Home Earthquake Safety
In the home, it’s important to know is where your gas, electric, and water main shutoffs are. Make sure that everyone of age knows how to turn them off if there is a leak or electrical short. Know where the nearest medical facility is, but be aware that you may be on your own; medical responders are going to be overwhelmed and may not get to you quickly.
Look around your house for fixtures like chandeliers and bookcases that might not be stable enough to withstand an earthquake. Placing heavier object on bottom shelves and make shelves more stable.

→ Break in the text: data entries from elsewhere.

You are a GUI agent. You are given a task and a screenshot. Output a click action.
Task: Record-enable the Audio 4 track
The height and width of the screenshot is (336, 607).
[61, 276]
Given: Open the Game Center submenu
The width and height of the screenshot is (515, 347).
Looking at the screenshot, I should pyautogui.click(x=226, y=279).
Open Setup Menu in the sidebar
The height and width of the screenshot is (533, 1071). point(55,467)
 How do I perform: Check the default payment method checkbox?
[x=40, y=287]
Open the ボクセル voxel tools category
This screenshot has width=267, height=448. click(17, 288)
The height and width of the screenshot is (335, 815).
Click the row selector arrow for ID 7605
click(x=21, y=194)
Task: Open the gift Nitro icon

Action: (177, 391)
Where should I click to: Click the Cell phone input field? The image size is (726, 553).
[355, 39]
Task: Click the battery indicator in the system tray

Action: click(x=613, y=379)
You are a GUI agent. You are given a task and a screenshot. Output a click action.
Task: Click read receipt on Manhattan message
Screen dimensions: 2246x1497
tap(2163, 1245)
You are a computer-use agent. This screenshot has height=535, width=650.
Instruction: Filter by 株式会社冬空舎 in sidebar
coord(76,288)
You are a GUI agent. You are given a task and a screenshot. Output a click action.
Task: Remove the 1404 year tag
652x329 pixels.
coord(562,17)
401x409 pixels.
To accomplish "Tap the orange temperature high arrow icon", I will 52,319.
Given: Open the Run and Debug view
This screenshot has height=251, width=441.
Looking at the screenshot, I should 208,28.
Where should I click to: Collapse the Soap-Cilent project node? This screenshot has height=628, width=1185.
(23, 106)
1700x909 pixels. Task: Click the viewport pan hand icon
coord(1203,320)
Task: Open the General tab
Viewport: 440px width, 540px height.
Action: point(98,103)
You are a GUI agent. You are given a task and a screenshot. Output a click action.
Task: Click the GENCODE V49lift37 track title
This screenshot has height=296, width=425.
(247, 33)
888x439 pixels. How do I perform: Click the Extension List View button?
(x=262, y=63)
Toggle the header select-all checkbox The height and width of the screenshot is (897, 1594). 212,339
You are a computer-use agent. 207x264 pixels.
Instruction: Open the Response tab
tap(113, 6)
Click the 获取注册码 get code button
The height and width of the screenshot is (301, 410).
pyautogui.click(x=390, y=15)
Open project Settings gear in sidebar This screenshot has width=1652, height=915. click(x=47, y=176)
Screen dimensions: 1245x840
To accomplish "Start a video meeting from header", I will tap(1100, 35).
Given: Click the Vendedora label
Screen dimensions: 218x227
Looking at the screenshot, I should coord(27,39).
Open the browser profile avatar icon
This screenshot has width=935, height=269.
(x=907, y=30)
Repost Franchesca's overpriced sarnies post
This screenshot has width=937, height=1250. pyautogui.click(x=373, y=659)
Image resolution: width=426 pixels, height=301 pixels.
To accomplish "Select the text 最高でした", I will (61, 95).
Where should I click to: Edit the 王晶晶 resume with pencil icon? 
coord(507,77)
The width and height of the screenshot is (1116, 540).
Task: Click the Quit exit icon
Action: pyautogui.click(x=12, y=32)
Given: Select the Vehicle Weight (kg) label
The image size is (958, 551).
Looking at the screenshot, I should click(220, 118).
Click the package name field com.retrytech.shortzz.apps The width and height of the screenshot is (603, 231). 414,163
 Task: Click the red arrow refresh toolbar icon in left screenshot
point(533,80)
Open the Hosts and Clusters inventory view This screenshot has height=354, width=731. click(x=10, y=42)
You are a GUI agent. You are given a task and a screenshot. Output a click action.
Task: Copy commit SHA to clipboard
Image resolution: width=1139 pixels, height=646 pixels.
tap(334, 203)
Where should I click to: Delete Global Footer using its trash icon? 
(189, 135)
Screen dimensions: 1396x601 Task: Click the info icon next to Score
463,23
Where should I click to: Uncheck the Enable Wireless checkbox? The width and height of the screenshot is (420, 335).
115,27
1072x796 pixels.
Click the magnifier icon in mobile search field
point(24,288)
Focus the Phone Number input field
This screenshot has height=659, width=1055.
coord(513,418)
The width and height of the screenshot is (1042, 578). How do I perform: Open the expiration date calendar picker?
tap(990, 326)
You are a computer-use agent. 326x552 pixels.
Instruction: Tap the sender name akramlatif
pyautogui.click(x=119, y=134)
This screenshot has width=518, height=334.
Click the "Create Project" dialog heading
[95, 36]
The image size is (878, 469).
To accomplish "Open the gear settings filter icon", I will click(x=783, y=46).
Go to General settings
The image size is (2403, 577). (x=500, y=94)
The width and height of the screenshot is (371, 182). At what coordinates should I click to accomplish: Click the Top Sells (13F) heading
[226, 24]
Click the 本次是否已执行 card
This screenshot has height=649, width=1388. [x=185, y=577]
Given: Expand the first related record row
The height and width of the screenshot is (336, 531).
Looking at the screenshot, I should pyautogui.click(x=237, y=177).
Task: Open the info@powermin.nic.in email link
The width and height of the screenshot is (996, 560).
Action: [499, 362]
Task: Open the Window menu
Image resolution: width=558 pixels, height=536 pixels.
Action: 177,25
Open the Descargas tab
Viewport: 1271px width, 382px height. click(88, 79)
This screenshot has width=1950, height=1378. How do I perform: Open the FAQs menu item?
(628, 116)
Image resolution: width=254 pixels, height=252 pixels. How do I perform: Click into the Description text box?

Flat screen TVs, especially large ones, could easily topple. Be sure to check out kitchen and pantry shelves, and the stability of anything hanging over the headboard of your bed.
When The Earthquake Hits
What should you do when the tremors start? If you’re indoors, get under a table, desk, or something else solid and hold on. This strategy is called “Drop, Cover, Hold”. If cover isn’t available, stand against an inside wall. Don’t try to use elevators. You should stay clear of windows, shelves, and kitchen areas.
While the building is shaking, don’t try to run out; you could easily fall down stairs or get hit by falling debris. We had always thought you should stand in the doorway because of the frame’s sturdiness, but it turns out that, in modern homes, doorways aren’t any more solid than any other part of the structure.
Once the initial tremors are over, go outside. Once there, stay as far out in the open as possible, away from power lines, chimneys, and anything else that could fall on top of you.
You could, possibly, be in your automobile when the earthquake hits. Get out of traffic as quickly as possible; other drivers are likely to be less level-headed than you are. Don’t stop your car under bridges, trees, overpasses, power lines, or light posts. Stay in your vehicle while the tremors are active.
After The Earthquake
Even after the tremors stop, there are still dangers. One issue to be concerned about is gas leaks; make sure you don’t use your camp stoves, lighters, or even matches until you’re certain all is clear. Even a match could ignite a spark that could lead to an explosion. If you turned the gas off, you might consider letting the utility company turn it back on.
Buildings that have structural damage may be unstable or have loose concrete which could rain down on the unsuspecting. Falling stone from damaged buildings killed rescuers in the Oklahoma City bombing and the Twin Trade Towers collapse.
Don’t count on telephone service after a natural disaster. Telephone companies only have enough lines to deal with 20% of total call volume at any one time. It’s likely all lines will be occupied. Interestingly, this doesn’t seem to apply to texts; you’ll have a better to chance to communicate by texting than by voice due to the wavelength used.